## WORK REQUIRED
Rewrite the records below, substituting "Tap" for "Click" wherever it occurs and leaving all other text unchanged.

## GIVEN DATA
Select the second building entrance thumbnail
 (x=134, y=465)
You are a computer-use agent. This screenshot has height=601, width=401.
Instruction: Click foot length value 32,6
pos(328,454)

## EXERCISE ANSWER
Select the second building entrance thumbnail
 (x=134, y=465)
You are a computer-use agent. This screenshot has height=601, width=401.
Instruction: Tap foot length value 32,6
pos(328,454)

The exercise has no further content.